Jacob Knight, “Remembering Timothy Carey: The World’s Greatest Bit Actor”; Very Aware (July 26, 2013)

The World's Greatest Sinner

Quote of the Week

After that [The Wild One], I tried to get into PRINCE VALIANT (54, Robert Wagner starred). So I went to Western Costume to dress up like Sir Black [sic; the character’s name is actually Brack. The part eventually went to James Mason], the heavy in it.They fitted me in this outfit, all sashed pants and that had a medieval glove with a weapon from that era. And I thought, how am I gonna get in there, so I went to climb the fence at 20th Century Fox, but I couldn’t make it because of the clothes I had on. It was right near a golf course and a golfer helped me over with a ladder. I told him I was an actor on the set who got lost. I tried to find the director, Henry Hathaway, but he wasn’t in his office so I went to the commissary where he was having lunch and said, “Here I am, Sir Black! My men number many. I’m here for the part. Do I get it?” I took out my knife. He said, “Put the knife away, you got the part.” Then I was escorted off the lot. I never got the part, but I enjoyed it. It was fun.

– Psychotronic Video magazine #6, Summer 1990; interview by Michael Murphy and Johnny Legend, research by Michael J. Weldon

The Wild One poster

Quote of the Week

“Somewhere around there I was kicked out of six films in a row. Then I did BAYOU and they wanted me to play the heavy, so I went down to Louisiana and played a Cajun, Ulysses. ‘What I want I gonna get and no dirty Yonkee from swell country is gonna take it away from me!’ Peter Graves takes away my woman and we have a big fight scene in the cemetery and I fall on an axe.” Carey’s Cajun bully was memorable (other characters refer to him as a shark and a snake), but his standout bit was doing an incredible uninhibited dance to accordion music. He hops in the air, does rubberleg moves, caresses himself and scratches like he has fleas, while a storm brews. The Ulysses dance is so good that it’s edited in several times. BAYOU was made at about the same time as Roger Corman‘s SWAMP WOMAN. Both featured Corman regulars Jonathan Haze and Ed Nelson. BAYOU was directed by Harold Daniels who had co-directed the famous roadshow hit, THE PRINCE OF PEACE with William Beaudine.

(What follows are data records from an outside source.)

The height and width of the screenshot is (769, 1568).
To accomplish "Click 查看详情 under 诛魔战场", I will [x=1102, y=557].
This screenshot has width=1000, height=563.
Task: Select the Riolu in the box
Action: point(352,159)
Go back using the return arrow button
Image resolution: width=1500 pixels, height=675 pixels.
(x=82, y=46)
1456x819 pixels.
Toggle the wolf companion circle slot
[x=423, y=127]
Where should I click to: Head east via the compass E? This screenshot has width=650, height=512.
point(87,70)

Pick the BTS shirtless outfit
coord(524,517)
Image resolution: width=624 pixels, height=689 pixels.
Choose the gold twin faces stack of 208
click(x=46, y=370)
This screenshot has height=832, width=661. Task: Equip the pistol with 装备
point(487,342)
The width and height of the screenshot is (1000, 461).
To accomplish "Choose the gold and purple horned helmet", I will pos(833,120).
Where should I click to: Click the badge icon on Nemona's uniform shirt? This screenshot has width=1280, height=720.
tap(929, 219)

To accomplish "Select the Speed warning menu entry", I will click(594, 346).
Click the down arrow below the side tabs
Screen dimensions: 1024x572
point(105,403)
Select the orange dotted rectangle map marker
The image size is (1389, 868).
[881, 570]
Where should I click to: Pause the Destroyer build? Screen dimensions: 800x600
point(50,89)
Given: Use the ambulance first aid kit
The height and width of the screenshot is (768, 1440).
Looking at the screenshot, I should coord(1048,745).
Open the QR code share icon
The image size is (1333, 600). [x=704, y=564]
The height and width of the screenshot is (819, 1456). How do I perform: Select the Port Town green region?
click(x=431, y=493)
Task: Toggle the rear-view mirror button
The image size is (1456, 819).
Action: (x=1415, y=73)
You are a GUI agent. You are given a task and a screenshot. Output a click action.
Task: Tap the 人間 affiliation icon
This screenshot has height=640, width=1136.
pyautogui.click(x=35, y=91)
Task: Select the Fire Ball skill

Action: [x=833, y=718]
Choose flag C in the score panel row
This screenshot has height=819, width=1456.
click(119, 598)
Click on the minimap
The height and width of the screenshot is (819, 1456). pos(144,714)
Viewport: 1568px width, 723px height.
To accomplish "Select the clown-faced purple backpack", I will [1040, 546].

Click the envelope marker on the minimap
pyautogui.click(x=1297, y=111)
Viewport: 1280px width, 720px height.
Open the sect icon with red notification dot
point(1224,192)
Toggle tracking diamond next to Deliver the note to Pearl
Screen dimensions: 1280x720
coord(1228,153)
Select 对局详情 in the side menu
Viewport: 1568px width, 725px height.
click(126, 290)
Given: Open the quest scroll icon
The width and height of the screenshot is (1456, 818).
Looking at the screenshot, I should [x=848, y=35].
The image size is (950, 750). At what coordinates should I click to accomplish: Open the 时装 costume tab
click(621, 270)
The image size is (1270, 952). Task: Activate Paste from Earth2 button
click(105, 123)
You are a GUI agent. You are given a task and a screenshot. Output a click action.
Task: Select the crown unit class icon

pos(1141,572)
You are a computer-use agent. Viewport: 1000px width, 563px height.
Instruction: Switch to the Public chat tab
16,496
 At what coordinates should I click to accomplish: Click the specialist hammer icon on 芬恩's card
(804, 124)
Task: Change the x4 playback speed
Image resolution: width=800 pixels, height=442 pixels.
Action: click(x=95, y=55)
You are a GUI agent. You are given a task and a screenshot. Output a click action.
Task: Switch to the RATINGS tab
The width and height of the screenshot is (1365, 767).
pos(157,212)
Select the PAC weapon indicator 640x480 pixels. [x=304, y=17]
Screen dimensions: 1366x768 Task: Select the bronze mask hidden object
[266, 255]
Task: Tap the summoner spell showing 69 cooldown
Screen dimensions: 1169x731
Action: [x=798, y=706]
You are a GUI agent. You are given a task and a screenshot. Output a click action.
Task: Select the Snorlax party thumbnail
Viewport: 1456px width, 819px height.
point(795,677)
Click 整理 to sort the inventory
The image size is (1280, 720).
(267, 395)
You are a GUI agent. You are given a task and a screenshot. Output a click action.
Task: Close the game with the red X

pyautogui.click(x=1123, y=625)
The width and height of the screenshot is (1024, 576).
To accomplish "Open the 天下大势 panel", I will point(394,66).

– Psychotronic Video magazine #6, Summer 1990; interview by Michael Murphy andJohnny Legend, research by Michael J. Weldon

Bayou

Quote of the Week

You know, I was always a hound for publicity. They were doing the Academy Awards and Brando was up for it. Well, I knew him from The Wild One, I knew he was going to get it (for On the Waterfront), so I was getting dressed up for it and I was going to go up there and get it before he got there, but some guy from Western Costume who was dressing me up talked me out of it.

Psychotronic Video magazine #6, Summer 1990; interview by Michael Murphy and Johnny Legend, research by Michael J. Weldon

Congratulations to all of tonight’s Oscar winners!